Wow. Some days I feel like I am just barely treading water on this Object-Oriented Stuff. Today is one of those days. I go to do a simple search on some concept in OO and I end up spending an hour and a half reading posts from all of these frakking geniuses
that make me feel dumber than a bag of hair.
I want to ask questions, but three things stand in my way.
- I don't want to bombard one or two people with all of my questions
- If I email one or two people, I don't want them to feel obligated to answer me
- It's hard to ask a question when I don't know all the terminology and I need to provide a huge example of what I am doing
So, to solve these problems, I am going to ask my questions here. This way anyone that wants can answer my questions in any of the following ways:
- Answer a question in the comments
- Write a blog post about it and link it in the comments
- Link me to an existing blog post
- Ignore this post completely and go back to surfing for por... er answers to their own questions
Without further yammering:
Using Transfer/Rector with your Service LayerI was reading Brian Rinaldi's post on this topic, and it was great! But one thing that I am not sure it answered, and I am kind of confused about it: Is it OK for my service to be aware of Transfer or Reactor?
In Brian Kotek's post he says "This way, your manager doesn't have to know anything about the Reactor factory...". So I am confused. Is it ok for a service layer object to call Transfer or Reactor from its variables scope?
<cffunction name="getList" output="false" returntype="string" access="public">
<cfreturn variables.Transfer.List('pages.page') />
It seems to me that by doing this that the Service layer becomes aware, and dependent on the ORM framework. Is this one of those no-nos I keep hearing about? If so, how do I do it "correctly"?
Bean ConstructionI think I have the general concept of beans and object inheritance and composition down; however, putting them into practice is quite a different story.

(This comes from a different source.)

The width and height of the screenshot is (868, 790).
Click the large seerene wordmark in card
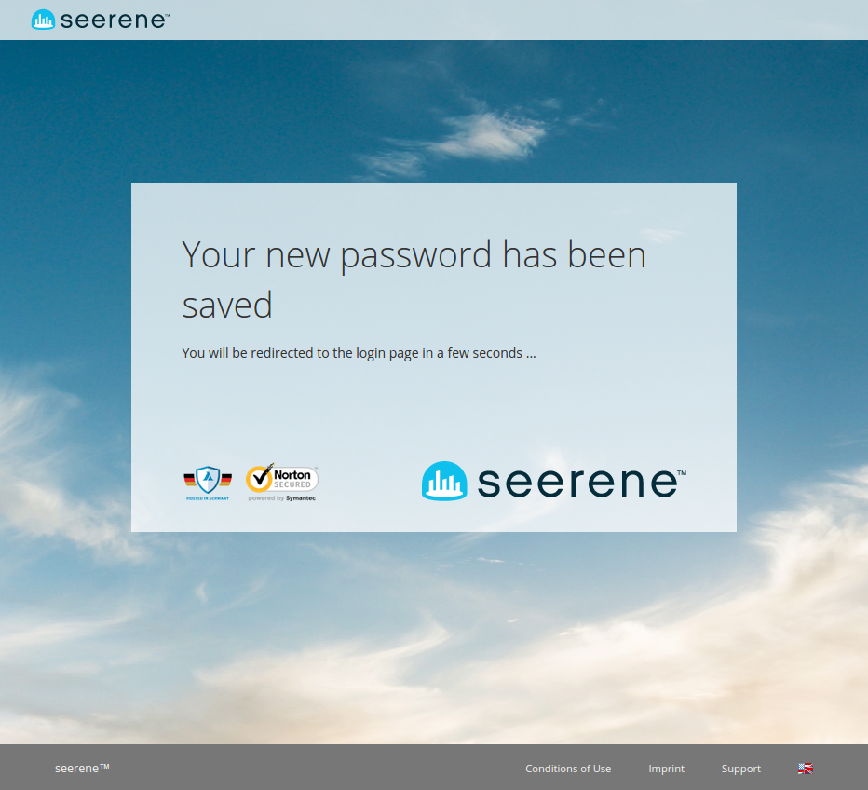577,483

So let's say I have a simple bean that represents a page on a web site. And that page can contain links in a one to many relationship. So I want object composition between page beans and link beans. So my question is, when I call for a specific page bean in my controller/listener/handler/whatever from my pageService, what should I get back?
<cfset pageBean = pageService.getPage('18') />
Should this return a fully populated pageBean, including an Array (or struct) of all of its link objects? Or should it only return the page bean and then with a separate call from my controller to the linkService should I get all of the links for that page and then add them to the pageBean?

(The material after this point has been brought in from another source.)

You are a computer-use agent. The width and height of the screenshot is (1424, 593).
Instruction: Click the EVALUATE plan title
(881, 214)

<cfset aLinks = linkService.getLinkArrayByPageId('18') />
<cfset pageBean.setLinkArray(aLinks) />
If it should be a fully populated pageBean, with the linkArray, where should that be created? Do the links get set into the pageBean in the service layer using code like what I have above? Or is it requested by the bean itself (I doubt it), or does ColdSpring or Transfer do this for me somehow?

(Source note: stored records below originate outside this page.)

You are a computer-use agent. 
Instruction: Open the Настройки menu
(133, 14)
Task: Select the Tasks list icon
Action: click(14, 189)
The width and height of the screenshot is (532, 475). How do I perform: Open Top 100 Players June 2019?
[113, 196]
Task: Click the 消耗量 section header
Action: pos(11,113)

Using Tranfer/Reactor instead of or in addition to a DAO and GatewaySo I think the H3 tag there sums up my question. I think I know the answer to this, but I will ask for clarification. I think that if all I need are CRUD (Create, Read, Update, Delete) methods and the List methods and other methods included with Transfer/Reactor that I do not need a DAO or Gateway in addition to the ORM. But, if I do need functionality beyond what an ORM offers, I can have a DAO and/or Gateway present and inject them into the service layer without interfering with the ORM. Is this correct?
Wrap upThese are big, ugly (and probably mis-worded) questions, and no doubt some of you will think them quite silly or simple. But to me, and I am sure to many others, the answers are not obvious. I think all too often, the expert developers to whom many of us look up will blog about a topic with the assumption of a more learned audience. And if that is the intended audience, that is fine. But I know, in my blog browsing experience, there is a very big gap in between the very basic posts and the super advanced Kotek-talking-to-Corfield posts.
A lot of times I will also see posts that talk about a neat "technique" for accomplishing "X", and the blogger will post a snippet of "Here is all you need to add to your ...", and then we are left to figure out the rest on our own. Maybe these types of posts are only intended for people that already know the rest, but for me, they are very frustrating, because I say to myself, "That is what I was looking for! Where is the rest of it?". I am not skilled enough yet to figure out the rest on my own.
I hope that I can get some of these questions answered. I also hope I am not making a fool of myself revealing how little I really know.